また、立法院の調査権拡大と併せて、「国会侮辱罪」も新設したことを伝え、公務員や民間人が立法院での証言を拒否したり、答弁者が質問の回答を拒否したり、政府機関や企業、団体などが資料の提出などを拒むなど、国会を蔑視するようなことがあった場合、最高20万台湾元(約97万日本円)の罰金が科されるという。
つまり、立法院の権限を強化し、総統の権限を弱める措置を合法的に立法化した。
国会侮辱罪について、栖来ひかり氏は「香港の国安法と同じく非常に恣意的に運用が可能であり、気に入らない人物を何かしらの理由で国会に呼びつけ、難癖をつけて罰金、最悪なら一年の懲役にかけることができ」るようになると指摘していた。
時事通信も「台湾では、日本の特定秘密保護法に当たる情報漏えい防止の法整備が行われていない。
政府関係者の間では『台湾が自主開発した潜水艦や、半導体の機密情報が野党を通じて中国に漏れやすくなる』と懸念する声が上がっている」と報じている。
事実、中国国民党の「中国詣で」は今年に入ってから頻繁に続いている。
同党の立法院団総召集人で、「花蓮王」と呼ばれる傅[山昆]●・立法委員は、1月の「総統・立法委員選挙の後に2度も中国を訪問し、中国国民党の洪秀柱元主席も「立法院職権行使法」などが審議されているさ中の5月28日に中国を訪問し、広東省広州市で台湾事務弁公室の宋涛主任と会談している。
(●=草冠に其)
「機密情報が野党を通じて中国に漏れやすくなる」と懸念する声が上がるのも当然だろう。
台湾民主主義の危機と言ってよい事態だが、自らの犠牲も大きくなる武力侵攻で統一するのではなく、棚ぼた式に統一できることを一番望んでいる中国の習近平にとっては理想的な展開になりつつあるようだ。
野党主導の議会権限拡大法案が可決、総統の定期報告が常態化に【台湾国際放送:2024年5月29日】https://jp.rti.org.tw/news/view/id/99474
野党・国民党と台湾民衆党主導の、国会の権限拡大に関する二つの法案「立法院職権行使法」と「刑法改正案」が28日夜、立法院(国会)の本会議を通過しました。
国民党の立法委員(国会議員)は、花のアンスリウムを手に、議場内で「国会改革、国会再生」を声高に叫び、与党・民進党の立法委員は「憲法解釈で人民を後押しする」と叫んでいます。

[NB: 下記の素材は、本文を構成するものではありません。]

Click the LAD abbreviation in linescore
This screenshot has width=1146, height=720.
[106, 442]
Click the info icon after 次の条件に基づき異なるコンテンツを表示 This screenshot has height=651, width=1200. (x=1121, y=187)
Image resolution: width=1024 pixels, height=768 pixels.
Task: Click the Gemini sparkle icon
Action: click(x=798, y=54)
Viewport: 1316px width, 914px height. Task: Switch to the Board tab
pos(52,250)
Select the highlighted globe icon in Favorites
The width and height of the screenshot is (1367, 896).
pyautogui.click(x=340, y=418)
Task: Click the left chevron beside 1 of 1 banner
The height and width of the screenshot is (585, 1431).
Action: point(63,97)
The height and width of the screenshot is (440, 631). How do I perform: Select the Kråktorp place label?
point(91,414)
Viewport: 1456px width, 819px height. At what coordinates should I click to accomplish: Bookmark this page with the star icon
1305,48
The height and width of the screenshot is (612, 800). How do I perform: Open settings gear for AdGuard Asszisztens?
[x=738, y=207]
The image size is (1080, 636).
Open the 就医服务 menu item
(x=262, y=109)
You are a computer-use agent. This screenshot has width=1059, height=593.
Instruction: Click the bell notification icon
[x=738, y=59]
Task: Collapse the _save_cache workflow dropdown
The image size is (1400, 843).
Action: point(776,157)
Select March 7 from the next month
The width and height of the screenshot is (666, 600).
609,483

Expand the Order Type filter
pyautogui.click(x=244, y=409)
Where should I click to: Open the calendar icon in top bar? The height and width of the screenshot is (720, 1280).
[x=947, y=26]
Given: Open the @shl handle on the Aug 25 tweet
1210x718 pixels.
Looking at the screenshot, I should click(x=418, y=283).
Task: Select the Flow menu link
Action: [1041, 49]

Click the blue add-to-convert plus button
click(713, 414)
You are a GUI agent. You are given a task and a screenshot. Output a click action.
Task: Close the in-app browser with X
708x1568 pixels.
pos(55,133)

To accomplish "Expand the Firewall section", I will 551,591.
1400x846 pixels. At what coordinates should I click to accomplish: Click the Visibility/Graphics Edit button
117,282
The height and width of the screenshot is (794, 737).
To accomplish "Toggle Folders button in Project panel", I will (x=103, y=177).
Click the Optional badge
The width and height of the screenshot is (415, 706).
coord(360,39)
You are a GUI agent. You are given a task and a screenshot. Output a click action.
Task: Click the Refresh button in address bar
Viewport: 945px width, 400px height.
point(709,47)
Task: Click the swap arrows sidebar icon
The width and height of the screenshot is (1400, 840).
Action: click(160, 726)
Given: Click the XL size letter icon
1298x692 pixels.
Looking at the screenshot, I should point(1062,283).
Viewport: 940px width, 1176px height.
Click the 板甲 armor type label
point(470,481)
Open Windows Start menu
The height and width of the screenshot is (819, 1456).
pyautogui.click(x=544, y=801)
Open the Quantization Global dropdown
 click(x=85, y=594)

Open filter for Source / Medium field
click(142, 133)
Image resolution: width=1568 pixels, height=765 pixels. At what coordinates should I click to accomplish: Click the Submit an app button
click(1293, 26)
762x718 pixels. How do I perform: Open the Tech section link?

28日まで野党主導の国会の権限拡大に関する五つの法案はすでに三つが可決され、残りの「立法院組織法」と「立法委員による院長・副院長(正副議長)選出法」は別の日に審議されるということです。
「立法院職権行使法」の可決により、国家元首である総統の国会での報告が常態化し、総統は立法委員からの口頭の質問に対して順番通りに即時に回答しなければなりません。
立法委員に聞き返したり、立法委員の質問への回答を拒否することができません。
国会を蔑視するようなことがあった場合、最高20万台湾元(約97万日本円)の罰金が科されます。
今回の法改正により、国会である立法院に調査権と聴証権(hearing)も付与されました。
日本のメディアは「新政権への揺さぶり」、「政権に痛手」、「頼清徳政権への影響も懸念」と分析しています。
なお、行政院(内閣)はこの二つの法案を立法院に差し戻して再検討を求めると共に、与党・民進党の立法院団体もこの二つの法案について憲法解釈を求める予定です。
総統府は、それを尊重するとし、法律に則って関連手続きを進めていくと明らかにしました。